This is my first buck/buckling which I a kept from this years kiddings. He is 3 months old now.

Correction, he is now wethered due to the fact I couldnt register him. Definitely a big mistake on my part a lesson learned. I am now buck shopping.


----------



## Randi

Jedi Knight








Our beautiful baby: End of The Line Buckeye Peter








Homebrew








I just like this pic


----------



## HoosierShadow

Such beautiful boys! And I love seeing how different breeds are represented here 

I posted pics of our new buck in the meat goat section, here's one from this morning. He's a 5mo fullblood named Big Bang Theory.


----------



## GotmygoatMTJ

This is an awful picture of our senior herdsire, Critterhaven Santana Blue Storm, grandson of Baywatch. Blue eyed  (For sale in January.)









Our junior herdsire, and one of my babies! Lil'Hill MB Monte Cristo. Also blue eyed and just my heart buck.  He's definitly going through an awkward stage, and was on some unlevel ground, but I don't love him any less. He's such a sweetie. (Melacor Blue above in Lilhill's post is his daddy!)









This is our other junior herdsire, Prince Charming. He's not registered but is definitly special to us. He is polled and FLASHY and sweet.









Those are our boys!
Oops! Maybe I should include Lucielle? She's...kind of...a buck? LOL She/he, we use the female because of her name, is a Hermaprodite myotonic goat. Blue eyed and polled. A sweet heart that smells like disgusting popcorn.


----------



## RPC

This is my current buck paintball and it is an older picture from this spring before he completely shed out his winter fluff. He was scratching alot and lost the hair on his shoulders that is why he looks like his back breaks really bad but I promise it doesn't. He is a commercial buck but I am pretty sure he is a high percentage boer.

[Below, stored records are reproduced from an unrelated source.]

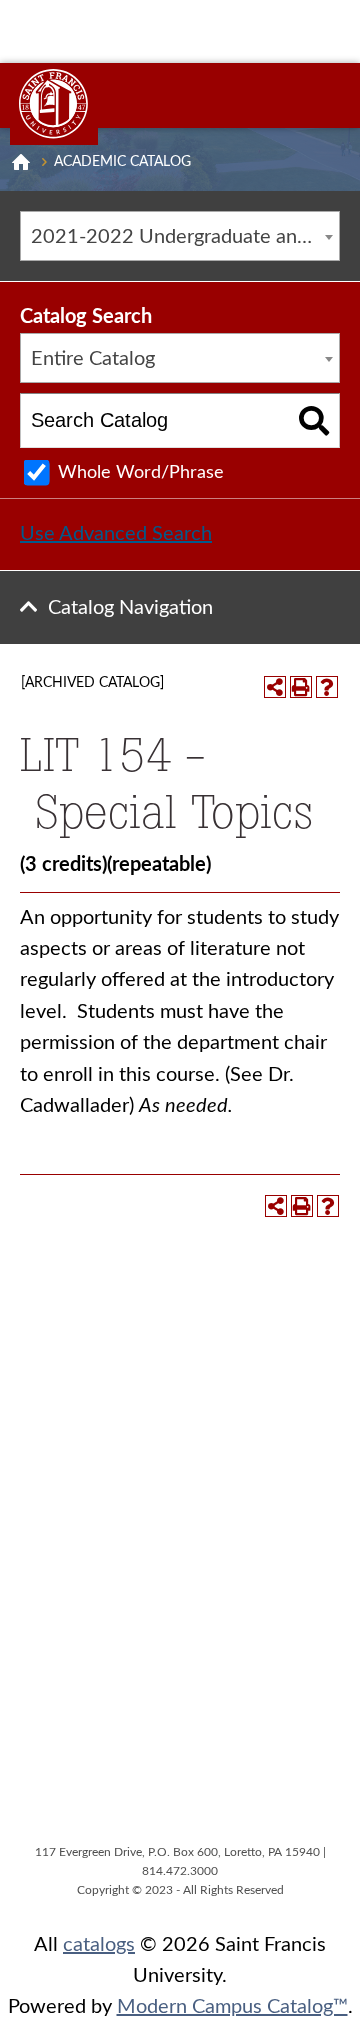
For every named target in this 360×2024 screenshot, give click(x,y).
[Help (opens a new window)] (327, 687)
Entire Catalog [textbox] (93, 359)
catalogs (99, 1945)
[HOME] (21, 162)
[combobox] (180, 236)
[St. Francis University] (54, 104)
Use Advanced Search (116, 534)
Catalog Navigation (130, 608)
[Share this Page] (275, 687)
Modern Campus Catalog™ (232, 2007)
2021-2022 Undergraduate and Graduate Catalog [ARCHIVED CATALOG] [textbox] (185, 237)
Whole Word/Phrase (141, 473)
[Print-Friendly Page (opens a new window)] (301, 687)
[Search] (314, 420)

He had 4 kids this year but 2 died sadly. 1 was from a c-section and 1 was retained in the doe for 10 days. Out of the 4 three were bucks and 1 was a doe. 3 were traditional red heads and 1 was a black paint (she is the doe).


----------



## Mandara Farm

Beautiful boys everyone! :drool:


----------



## packhillboers

Here's our buck -that same one who doesn't like his picture taken.


----------



## Burns Branch Boers

lol I know what you mean about them not liking to have thier picture taken--Titan is always "around" the camera but I can NEVER get a pic of him where he is not all "scrunched up" looking--never stretched out an beautiful!


----------



## HoosierShadow

Haha I love that pic of Paintball, he looks so silly with that winter coat! Reminds me of the buck we had, he looked like he had a mohawk down his back for the longest time! I bet Paintball has grown a lot since that pic too, he's such a handsome guy 

Merry, Mateo is a handsome guy! How funny that he doesn't like his picture taken! You might have to become a stalker with the camera, haha!!! My goats are like my 2 legged kids...see camera...turn around and walk the other way...LOL well most of the time!
I was so happy when the new buck posed yesterday! The only other goat that poses is the doe we've been considering selling...figures!


----------



## milk and honey

WOW!!! what alot of beautiful Boys! It's fun to see all the different breeds too. We went and visited a buck the other evening... and all the bucks were SO stinky and rather disgusting.... What a difference from all of these lovely pics! (the girls liked them... and I guess that's what counts) ha ha


----------



## packhillboers

Oh I really loved looking at all these different bucks. So many different looks and breeds. A week ago, I tho't ..wow! Our Buck doesnt smell that bad after all. WRONG! Two days ago he started up his stinkiness. He is now a stinky meany pewpew brown dirty goat and he is too fat from eating acorns in his pen. He is not happy since he is on a diet and has an attitude to match his smell. Why do we like him so much .. ahh.. but we do. He's a big baby and makes us laugh.


----------



## parkinsonfarms

Our other two.

Mozzie. He will be three months old on Sept. 18. I can see his daddy in him. He is pictured as my avatar. He was 2 weeks in the picture.

Peter Pan.
Nubian buckling
He is for sale.
he didn't want to stand still.

image uploader


----------



## Burns Branch Boers

packhill--lol!! What a mental picture  I think I will be sad when Titan STINKS for a few months. He has an "odor" right now-but nto bad at all, he is still huggable :greengrin: but he is also only 8 months old. Sadly I am sure this will all change.


----------



## firelight27

Our current guy, Camanna LI Odins Eclipse:



















Looking greatly exaggerated in the top photo. He would get SO excited about eating his milk he would nearly contort himself while eating. Silly little guy. I need some new ones soon, he is really filling out. He is just a little over 4 months now. Hoping to have another buckling to keep out of the new girls I am getting who should kid sometime in February.


----------



## parkinsonfarms

well since Bam Bam's didn't show up here it is.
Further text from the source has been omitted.